A win on Sunday would ensure David Moyes's side could not be overtaken by Liverpool, although victory in itself would be an achievement as they have not come back from the red side of town with three points for 14 years.

After last season's seventh to Liverpool's eighth, Everton would be guaranteed at least a sixth-placed finish with a win.

Unfortunately for them, that would still see them miss out on a place in Europe, though they remain with an outside chance of snatching fifth, and entry to the Europa League, and possibly even a top four champions League berth.

"We'll go there full of the confidence that we've got this year," Everton midfielder Leon Osman told the Liverpool Echo.

"We're five points above them at the minute and a win would certainly be great for us.

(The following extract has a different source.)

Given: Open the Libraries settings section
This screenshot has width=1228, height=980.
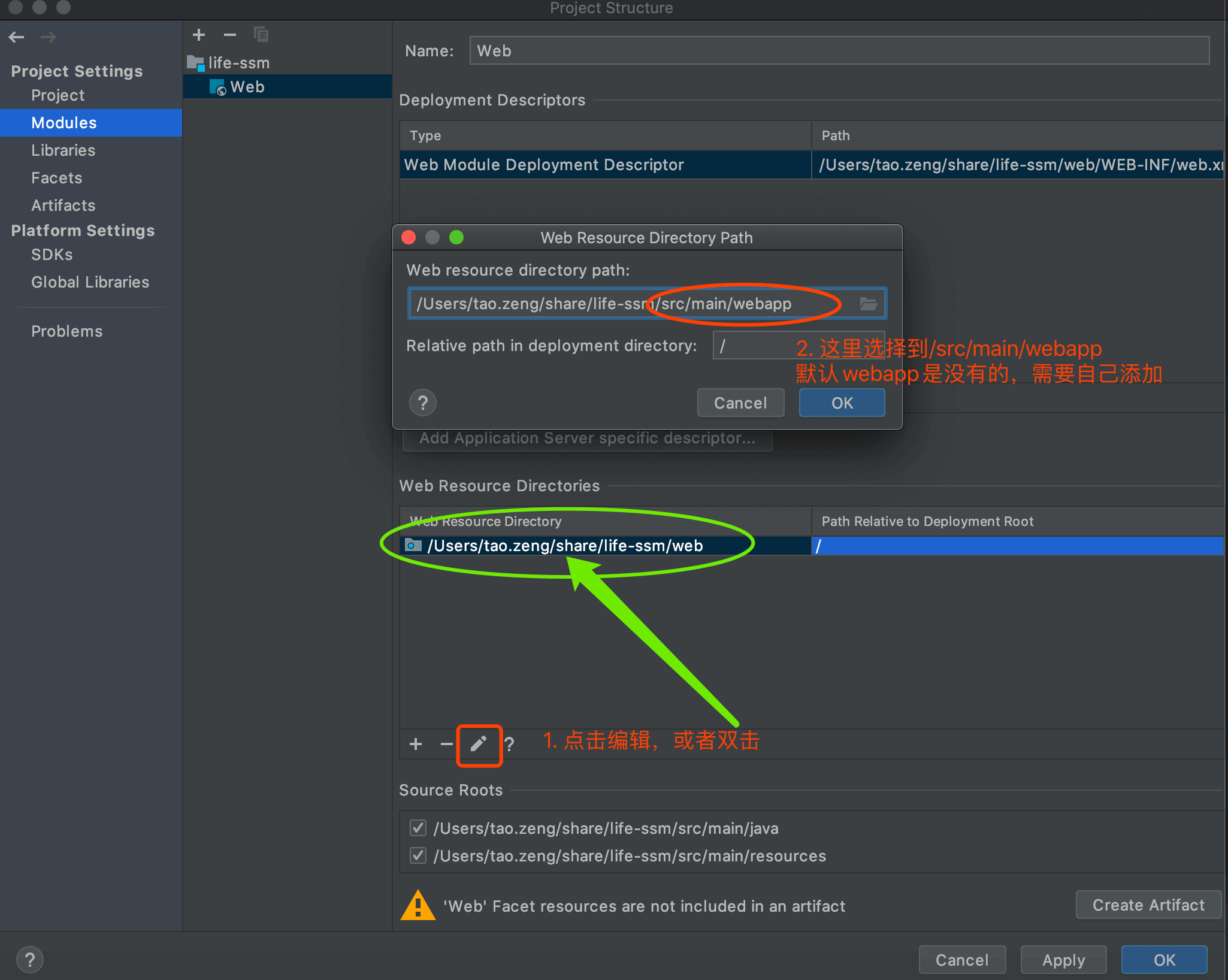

But we're still on the coat-tails of the teams above us and we're trying to win for that reason as well."

While the European battle is a major focus, for many Everton fans the chance for the right to crow about back-to-back higher finishes is an even tastier prospect.

The fact it has taken so long, despite Everton winning the league five times in the period, points to their inconsistency, illustrated perfectly when they followed their 1970 championship-winning season by finishing 14th.

The few years when the clubs did not play in the same division are not counted in the run but there is still a long period where Liverpool can claim to have had the upper hand.

After being the dominant force in the English game in the late 1970s and 1980s, Liverpool briefly ceded power to their neighbours.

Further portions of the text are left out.